*** Opening Page text ***

Several decisions will enable Ukrainians to have more information about the quality of the environment. The first decision regarding creating a state system for monitoring environmental information establishes the legal framework for regulating information about the state of the environment. Additionally, Ukraine has implemented mandatory automated control systems for emissions of pollutants “at the pipe.” However, while such a regulation complies with EU legislation, it will only apply to new equipment, and old equipment will continue to operate without automated control. 

Energy: Movement towards the EU and the Development of “Green” Generation

To enhance the energy system’s resilience and ensure compliance with the conditions for receiving assistance from international partners, ongoing reforms in the energy sector have been initiated. Specifically, the Ministry of Energy has assumed ownership of the corporate rights for the Gas Transmission System Operator of Ukraine (LLC ‘Operator of the GTS’), and the operator has established a supervisory board. Additionally, the provisions of the European Regulation on Wholesale Energy Market Integrity and Transparency (REMIT) have been incorporated into Ukrainian legislation.

Massive attacks by Russia on critical infrastructure objects have increased the necessity for energy source diversification, particularly through the development of green energy. To achieve this, last year, Parliament adopted a law aimed at addressing the accumulated issues in the renewable energy sector, activating and making this market more efficient. This law includes the implementation of a registry of guarantees of origin for electricity generated from renewable sources, which will help avoid additional taxation of Ukrainian exports to the EU. Furthermore, producers of green energy will be able to independently sell it on the market.  

Education and Culture: Expanding the Rights of Residents of Occupied Territories and National Minorities

Several important changes have occurred in the field of education. Firstly, the government has developed a procedure for recognizing education obtained in temporarily occupied territories so that students can continue their studies in educational institutions in Ukraine. To obtain Ukrainian secondary or vocational education documents, citizens must confirm their knowledge by passing certification. Additionally, they are required to undergo mandatory free courses in the Ukrainian language, Ukrainian history, and fundamentals of state and law. Furthermore, Ukraine will not recognize higher education at the master’s level (except for medical, veterinary, and pharmaceutical specialties) and the results of postgraduate studies.

*** Closing Page text ***

■ Explore the material
**a)** Check whether each statement agrees with the Ukraine reform text. For each, answer yes or no and quote the deciding words. (i) Automated emission control "at the pipe" will also cover old equipment. (ii) The Ministry of Energy took over the corporate rights for the Gas Transmission System Operator of Ukraine. (iii) Students from temporarily occupied territories must take mandatory free courses in Ukrainian history.
**b)** Turn the paragraph of the Ukraine reform text that begins "Massive attacks by Russia" into a short bulleted list that keeps its main facts.
**c)** Resume the Ukraine reform text after its last sentence, and continue it in the same style.
The rows after this note come from a separate source.

*** Opening Information ***

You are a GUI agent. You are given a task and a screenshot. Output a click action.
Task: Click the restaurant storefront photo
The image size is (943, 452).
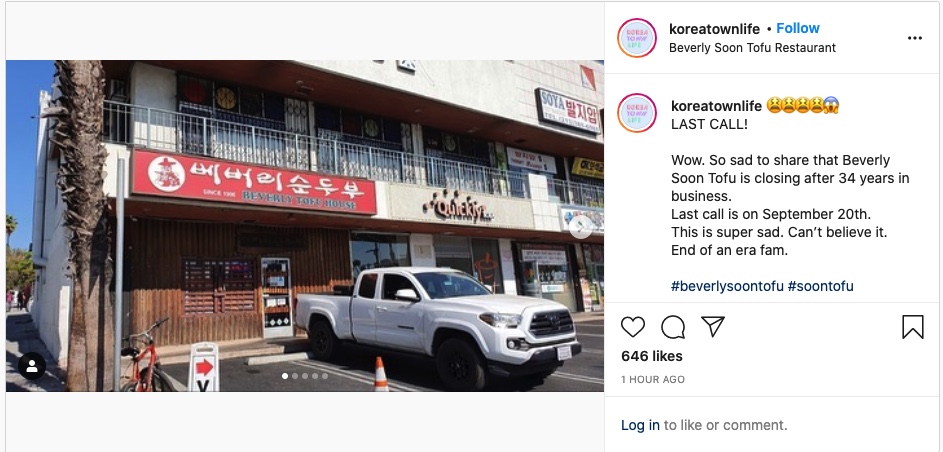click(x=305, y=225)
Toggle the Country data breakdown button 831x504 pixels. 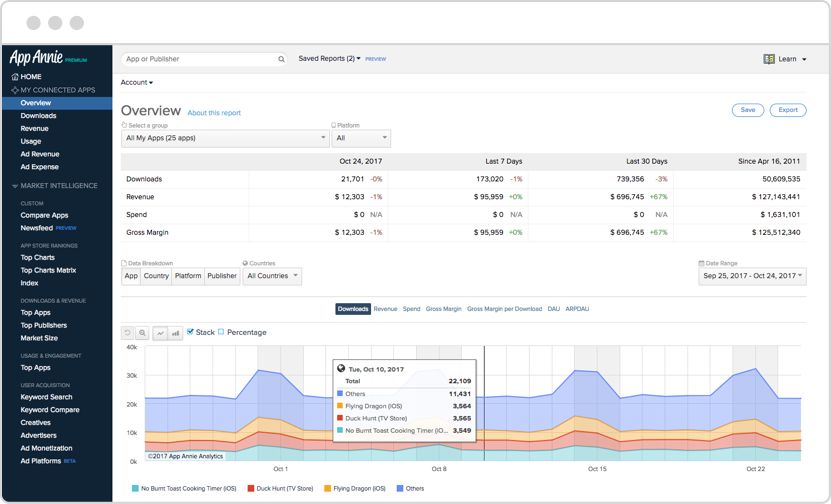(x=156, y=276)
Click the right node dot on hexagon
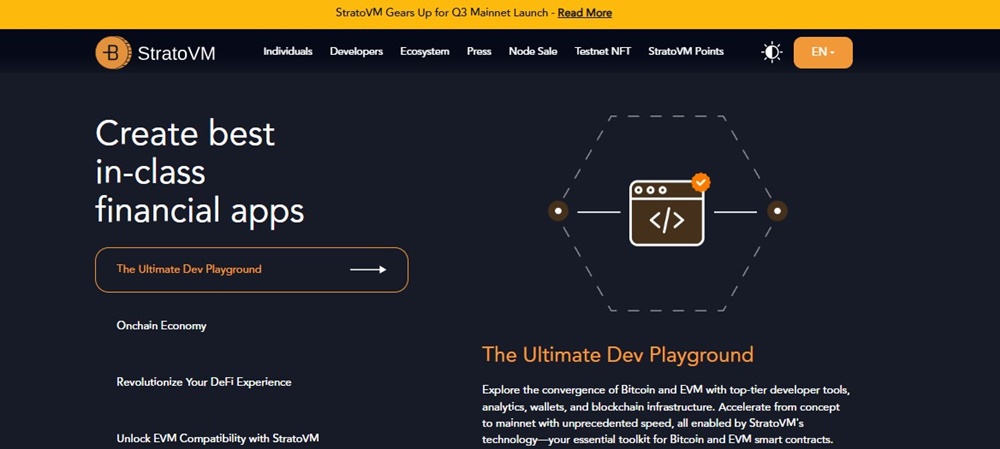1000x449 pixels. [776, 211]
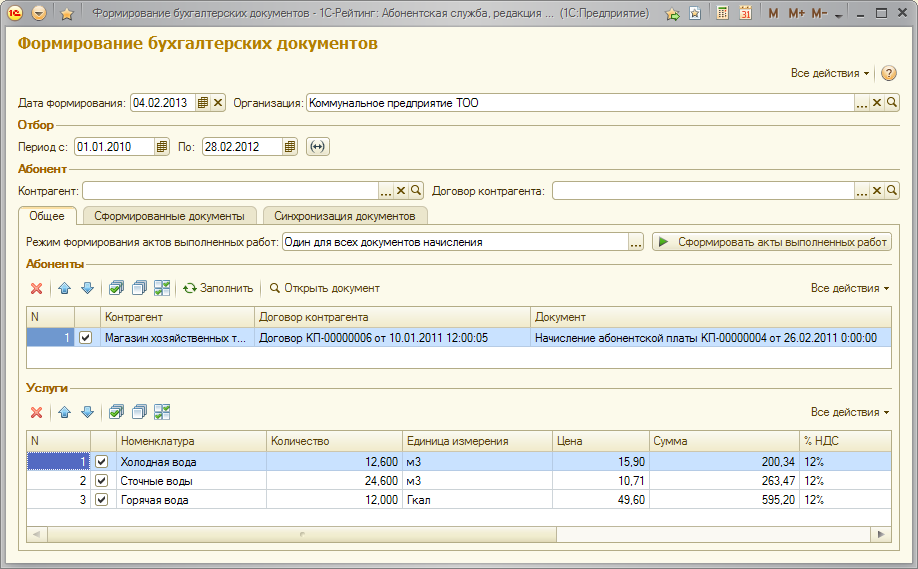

*** Closing Information ***

■ Solved tasks
**a)**
(i) No: "it will only apply to new equipment, and old equipment will continue to operate without automated control."
(ii) Yes: "the Ministry of Energy has assumed ownership of the corporate rights for the Gas Transmission System Operator of Ukraine"
(iii) Yes: "they are required to undergo mandatory free courses in the Ukrainian language, Ukrainian history, and fundamentals of state and law."

**b)**
- Russian attacks on critical infrastructure have made it more necessary to diversify energy sources, especially through green energy.
- Last year, Parliament adopted a law that addresses accumulated problems in the renewable energy sector and aims to make that market more active and efficient.
- The law introduces a registry of guarantees of origin for electricity from renewable sources, which will help avoid additional taxation of Ukrainian exports to the EU.
- Green energy producers will be able to sell their energy on the market independently.

**c)**
Also, national minorities whose languages belong to the official languages of the EU will be able to receive primary and specialized secondary education in their native language (except for specific subjects). Private higher education institutions will be able to conduct the educational process in EU official languages, provided that the Ukrainian language is studied as a separate discipline. 

A resonant event in the cultural sphere was the adoption of a law prohibiting the import and distribution of publishing products from Russia, Belarus, and the territories not controlled by Ukraine. Another controversial initiative was the Cabinet of Ministers’ proposal to create the Ukrainian Youth Fund, providing budget grants for youth projects. Assessments from our experts ranged from negative to positive, resulting in the resolution receiving zero points. Much depends on implementing this idea since it could serve as both assistance and an obstacle between donors and grant recipients.

Changes also affected the procedure for acquiring Ukrainian citizenship. Now, those willing to become citizens of Ukraine must not only be proficient in the Ukrainian language but also pass an exam on the knowledge of Ukrainian history and the fundamentals of the Constitution.


The past year did not represent a breakthrough in terms of reform activity; none of the regulations scored more than 2 points—the threshold above which significant changes begin, in our opinion. At the same time, there were no anti-reform regulations either. Lawmakers focused on developing the business environment and further digitizing government services, providing social support to Ukraine’s defense forces and individuals affected by war, and fulfilling commitments to international partners to continue receiving assistance and progress in the European integration process.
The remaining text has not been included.